Five Demands of Climate Justice

  1. Mitigation equity: Richer nations reduce emissions first and fastest
  2. Adaptation finance: Poor nations need funds to adapt to impacts they didn't cause
  3. Technology transfer: Clean tech must be affordable and accessible to developing nations
  4. Loss and damage: Compensation for irreversible climate impacts in vulnerable nations
  5. Development rights: Poor nations retain the right to development using a fair share of carbon space

India's Equity Argument

  • India's per capita historical cumulative emissions (2 tonnes CO₂): 15× lower than US (30 tonnes)
  • India's 2022 per capita emissions (2.3 tonnes): vs. global average 4.4 tonnes; US 14.7 tonnes
  • India argues CBDR-RC justifies a longer net-zero timeline (2070 vs. 2050 for developed nations)

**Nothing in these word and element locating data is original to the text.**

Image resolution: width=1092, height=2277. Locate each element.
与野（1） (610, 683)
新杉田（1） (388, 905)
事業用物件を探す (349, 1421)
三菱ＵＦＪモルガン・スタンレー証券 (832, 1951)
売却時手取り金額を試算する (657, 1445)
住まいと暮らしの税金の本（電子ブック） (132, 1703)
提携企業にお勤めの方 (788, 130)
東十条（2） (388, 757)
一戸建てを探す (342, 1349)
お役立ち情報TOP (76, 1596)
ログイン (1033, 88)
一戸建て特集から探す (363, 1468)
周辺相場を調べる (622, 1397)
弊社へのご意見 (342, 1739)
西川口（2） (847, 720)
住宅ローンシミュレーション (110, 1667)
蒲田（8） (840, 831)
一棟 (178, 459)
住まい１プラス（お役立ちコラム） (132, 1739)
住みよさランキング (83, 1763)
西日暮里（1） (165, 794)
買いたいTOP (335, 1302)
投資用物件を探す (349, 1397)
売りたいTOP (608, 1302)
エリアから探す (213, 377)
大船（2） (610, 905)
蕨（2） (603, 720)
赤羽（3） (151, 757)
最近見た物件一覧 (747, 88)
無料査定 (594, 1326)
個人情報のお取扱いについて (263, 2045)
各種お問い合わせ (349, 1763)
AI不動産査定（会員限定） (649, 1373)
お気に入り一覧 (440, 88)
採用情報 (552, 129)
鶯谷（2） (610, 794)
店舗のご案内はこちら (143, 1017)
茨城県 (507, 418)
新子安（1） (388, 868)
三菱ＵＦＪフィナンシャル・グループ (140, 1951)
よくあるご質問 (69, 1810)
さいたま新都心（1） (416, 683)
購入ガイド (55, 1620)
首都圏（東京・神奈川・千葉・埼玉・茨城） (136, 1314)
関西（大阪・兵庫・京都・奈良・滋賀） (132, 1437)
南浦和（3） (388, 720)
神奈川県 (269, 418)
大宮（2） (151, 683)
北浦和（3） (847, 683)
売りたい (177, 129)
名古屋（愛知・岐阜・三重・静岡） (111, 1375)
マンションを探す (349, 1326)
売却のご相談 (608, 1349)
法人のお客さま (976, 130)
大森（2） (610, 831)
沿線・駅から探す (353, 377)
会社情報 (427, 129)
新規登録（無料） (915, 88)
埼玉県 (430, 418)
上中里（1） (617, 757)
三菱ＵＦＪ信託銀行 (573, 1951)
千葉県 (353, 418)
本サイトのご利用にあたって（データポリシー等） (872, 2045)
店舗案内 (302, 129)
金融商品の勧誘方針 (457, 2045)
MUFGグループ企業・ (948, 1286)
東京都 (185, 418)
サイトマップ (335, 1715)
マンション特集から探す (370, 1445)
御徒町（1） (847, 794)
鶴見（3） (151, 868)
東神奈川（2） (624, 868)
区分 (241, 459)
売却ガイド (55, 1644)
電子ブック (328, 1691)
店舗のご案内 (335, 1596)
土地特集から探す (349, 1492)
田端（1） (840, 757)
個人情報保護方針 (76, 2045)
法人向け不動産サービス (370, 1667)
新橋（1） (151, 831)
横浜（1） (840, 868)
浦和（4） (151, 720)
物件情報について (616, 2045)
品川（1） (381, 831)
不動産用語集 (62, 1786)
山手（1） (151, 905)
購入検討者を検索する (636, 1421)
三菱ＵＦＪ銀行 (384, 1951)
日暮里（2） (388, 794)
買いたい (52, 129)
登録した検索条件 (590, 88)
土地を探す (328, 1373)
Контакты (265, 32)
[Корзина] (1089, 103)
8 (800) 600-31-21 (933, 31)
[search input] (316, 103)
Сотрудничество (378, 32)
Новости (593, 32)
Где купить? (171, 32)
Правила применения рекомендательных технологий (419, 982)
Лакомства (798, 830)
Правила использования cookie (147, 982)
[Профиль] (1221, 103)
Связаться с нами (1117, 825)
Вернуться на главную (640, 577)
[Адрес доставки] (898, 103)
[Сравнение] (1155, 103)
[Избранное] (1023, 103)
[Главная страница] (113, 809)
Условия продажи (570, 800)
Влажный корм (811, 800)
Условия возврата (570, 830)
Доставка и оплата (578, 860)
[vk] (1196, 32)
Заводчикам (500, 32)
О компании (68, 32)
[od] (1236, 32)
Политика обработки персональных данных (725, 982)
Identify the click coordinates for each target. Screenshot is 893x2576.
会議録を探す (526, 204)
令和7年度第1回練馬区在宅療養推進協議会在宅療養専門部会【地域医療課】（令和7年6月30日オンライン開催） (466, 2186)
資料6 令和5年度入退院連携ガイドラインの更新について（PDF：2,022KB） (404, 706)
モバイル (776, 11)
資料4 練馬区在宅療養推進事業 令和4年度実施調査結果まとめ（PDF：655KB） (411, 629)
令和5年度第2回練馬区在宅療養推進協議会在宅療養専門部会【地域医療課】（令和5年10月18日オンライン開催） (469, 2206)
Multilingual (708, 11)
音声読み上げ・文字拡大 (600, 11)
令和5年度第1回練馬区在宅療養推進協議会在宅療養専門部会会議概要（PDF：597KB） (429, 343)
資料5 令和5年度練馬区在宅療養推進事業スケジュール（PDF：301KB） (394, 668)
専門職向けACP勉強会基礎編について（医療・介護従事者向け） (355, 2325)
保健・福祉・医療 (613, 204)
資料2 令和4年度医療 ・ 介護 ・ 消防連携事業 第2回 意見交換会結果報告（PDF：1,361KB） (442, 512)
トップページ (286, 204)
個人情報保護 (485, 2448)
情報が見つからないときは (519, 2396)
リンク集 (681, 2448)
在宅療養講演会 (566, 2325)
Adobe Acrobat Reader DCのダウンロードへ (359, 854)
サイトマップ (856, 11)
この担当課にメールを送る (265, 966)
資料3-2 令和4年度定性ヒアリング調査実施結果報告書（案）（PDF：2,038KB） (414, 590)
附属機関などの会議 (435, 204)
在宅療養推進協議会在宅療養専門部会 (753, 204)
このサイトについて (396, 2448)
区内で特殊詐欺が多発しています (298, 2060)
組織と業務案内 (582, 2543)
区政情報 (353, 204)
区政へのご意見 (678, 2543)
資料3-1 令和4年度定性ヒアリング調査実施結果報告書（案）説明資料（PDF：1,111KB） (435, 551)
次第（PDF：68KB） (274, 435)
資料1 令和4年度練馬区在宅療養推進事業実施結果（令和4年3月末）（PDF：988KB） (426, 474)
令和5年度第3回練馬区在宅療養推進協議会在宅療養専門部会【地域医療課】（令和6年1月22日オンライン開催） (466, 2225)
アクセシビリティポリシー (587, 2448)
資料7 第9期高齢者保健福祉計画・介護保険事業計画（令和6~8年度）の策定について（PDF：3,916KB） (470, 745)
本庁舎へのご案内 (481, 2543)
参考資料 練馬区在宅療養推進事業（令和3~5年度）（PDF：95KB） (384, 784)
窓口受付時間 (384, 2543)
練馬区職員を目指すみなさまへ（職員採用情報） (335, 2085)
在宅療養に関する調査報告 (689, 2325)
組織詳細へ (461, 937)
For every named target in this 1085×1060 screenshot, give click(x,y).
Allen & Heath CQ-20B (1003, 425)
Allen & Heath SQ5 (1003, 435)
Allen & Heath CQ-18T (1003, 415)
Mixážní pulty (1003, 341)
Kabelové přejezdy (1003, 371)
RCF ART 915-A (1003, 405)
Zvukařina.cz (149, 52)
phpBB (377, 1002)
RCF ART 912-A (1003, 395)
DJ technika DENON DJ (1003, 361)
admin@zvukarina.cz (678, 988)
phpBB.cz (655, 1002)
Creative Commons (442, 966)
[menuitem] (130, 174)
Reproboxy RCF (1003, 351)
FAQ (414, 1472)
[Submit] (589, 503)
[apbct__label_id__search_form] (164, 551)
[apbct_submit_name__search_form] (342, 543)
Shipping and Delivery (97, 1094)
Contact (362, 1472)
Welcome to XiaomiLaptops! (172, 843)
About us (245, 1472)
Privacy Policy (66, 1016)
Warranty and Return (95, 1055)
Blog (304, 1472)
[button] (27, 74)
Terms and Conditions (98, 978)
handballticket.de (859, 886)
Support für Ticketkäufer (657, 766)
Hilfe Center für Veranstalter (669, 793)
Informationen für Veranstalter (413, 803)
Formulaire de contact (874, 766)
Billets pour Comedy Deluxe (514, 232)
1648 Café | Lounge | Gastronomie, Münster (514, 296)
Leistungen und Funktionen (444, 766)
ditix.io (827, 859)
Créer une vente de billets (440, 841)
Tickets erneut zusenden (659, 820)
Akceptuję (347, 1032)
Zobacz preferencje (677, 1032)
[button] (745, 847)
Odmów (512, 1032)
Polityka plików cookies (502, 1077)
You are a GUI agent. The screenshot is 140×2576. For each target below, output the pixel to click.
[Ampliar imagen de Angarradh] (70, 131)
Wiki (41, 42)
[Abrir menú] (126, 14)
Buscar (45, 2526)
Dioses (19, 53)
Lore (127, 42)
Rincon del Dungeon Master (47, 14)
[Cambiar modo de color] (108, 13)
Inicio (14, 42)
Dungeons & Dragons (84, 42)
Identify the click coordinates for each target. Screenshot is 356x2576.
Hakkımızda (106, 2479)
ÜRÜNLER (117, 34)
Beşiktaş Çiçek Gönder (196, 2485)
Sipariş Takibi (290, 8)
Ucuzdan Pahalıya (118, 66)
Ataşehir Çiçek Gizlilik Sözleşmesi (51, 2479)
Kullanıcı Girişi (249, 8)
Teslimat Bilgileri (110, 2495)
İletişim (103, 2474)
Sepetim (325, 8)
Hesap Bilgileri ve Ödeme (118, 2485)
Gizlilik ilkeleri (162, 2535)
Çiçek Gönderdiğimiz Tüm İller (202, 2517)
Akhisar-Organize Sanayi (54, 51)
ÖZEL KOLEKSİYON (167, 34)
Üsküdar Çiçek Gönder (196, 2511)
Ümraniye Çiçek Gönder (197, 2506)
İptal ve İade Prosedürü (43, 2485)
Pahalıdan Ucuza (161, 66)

7.2 Carbon Budgets and 1.5°C

What is a Carbon Budget?

A carbon budget is the total amount of CO₂ that can still be emitted globally while keeping warming within 1.5°C or 2°C. The IPCC's Sixth Assessment Report (AR6, 2021) provides the key numbers:

  • 1.5°C budget (67% probability): ~360 billion tonnes CO₂ remaining from 2023 — at current rates (42 billion tonnes/year), exhausted in **9 years** (by ~2032)
  • 2°C budget (67% probability): ~1,150 billion tonnes remaining — approximately 27 years from 2023

This science underpins the urgency of climate negotiations. India argues for equitable distribution of the remaining carbon budget — developed nations must reduce first to leave "development space" for poorer nations.